Might help a lot if you showed us the basic recipe youre using, and start from there. 

I generally make the batter thin, then place in fridge to let the gluten relax a bit and such. 

I've found that if I leave it for a minimum of 20 minutes, it works fine--much better than using it straight away. 

The batter is basically thin pancake batter, consisting of eggs, flour, milk and melted butter. 

And a bit of sugar, if making dessert crepes. 

The batter thickens in the fridge-- when ready to use, I add milk to thin to proper consistency, then I strain 

it thru a mesh to get the lumps out. 

If the pan's too hot, you'll get bubbles and uneven cooking. 

Too cold and it sticks.

The first crepe to cook almost never turns out.

Always takes one to "prime" the pan I think.


----------



## stevan (Sep 13, 2015)

Thanks everyone for your comments!

This is the basic recipe I'm using (credits gratineeblog.com/):

1 cup flour
2/3 cup cold milk
2/3 cup cold water
3 eggs
1/4 teaspoon salt
3 tablespoons melted butter, plus more for brushing on pan

I normally don't let it rest, but this is the first time I got this result - they usually turn out normal (i.e. flat, thin).

I let the butter melt while I whisk in the batter, than add the butter in the end (I've seen this from Jacques Pepin at 



).

Maybe the butter got to hot this time before I added it in the batter and that caused a reaction - would that make sense?. The other option would be that the pan just got too hot - this wasn't the first time I used it, but I haven't had it for too long so I probably still don't have full control over it.


----------



## cheflayne (Aug 21, 2004)

*Task requirements*
1. Answer these questions using the crepe thread:
(a) What is the minimum time the first poster leaves the batter in the fridge?
(b) How much cold milk does stevan's recipe call for?
(c) What does the first poster say happens if the pan is too hot?
2. Extend the crepe thread by writing the reply that follows the final header.
The lines that come next have no connection to the crepe thread.

*Given entries*
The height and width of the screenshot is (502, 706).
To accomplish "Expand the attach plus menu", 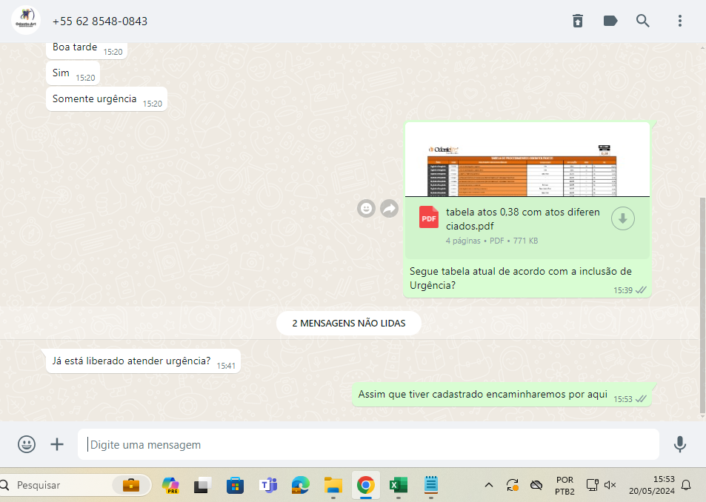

* * *

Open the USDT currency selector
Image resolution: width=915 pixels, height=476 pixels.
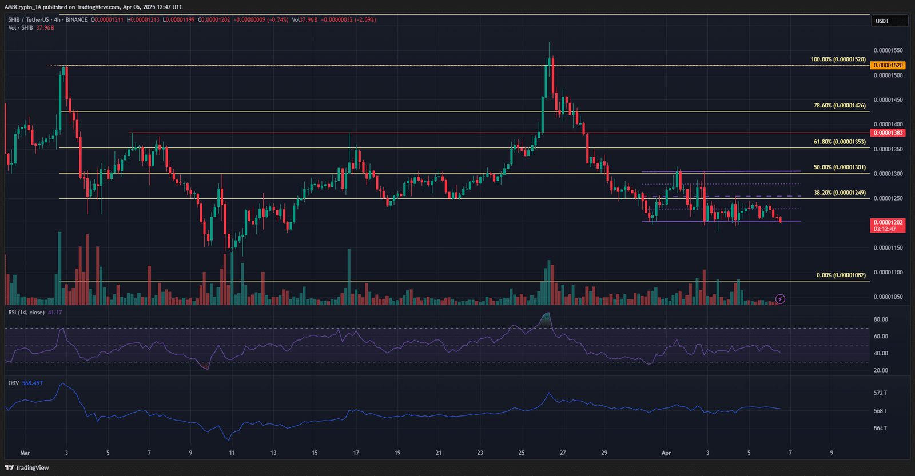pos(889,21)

*Outputs for the tasks*
1.
(a) 20 minutes.
(b) 2/3 cup.
(c) You get bubbles and uneven cooking.

2.
SteVan said:


> Maybe the butter got to hot this time before I added it in the batter and that caused a reaction - would that make sense?.


Wouldn't really matter. Your batter was just a little too thick. A tablespoon or two of water would probably do the trick.

Humidity affects flour. Different brands of butter have different water contents. Eggs vary in size. Etc., etc., etc.


----------



## jimyra (Jun 23, 2015)

Any suggestions about crepes on a flattop?  I have never tried this before. Thanks


----------



## grande (May 14, 2014)

@Jimyra make sure it's well seasoned and not too hot... hot enough but not too hot. Spread the batter with an offset metal spatula or your ladle... spatula works better to my mind.


----------



## meezenplaz (Jan 31, 2012)

The only real tricks in using a flattop are getting the batter thin enough and lump
free, and ladleing it on sloooowly--this keeps better control of the shape, just
like when flatopping free-form omelettes or fried eggs.


----------



## jimyra (Jun 23, 2015)

Thanks for the advice and introducing the topic.  I'll let you all know how they come out.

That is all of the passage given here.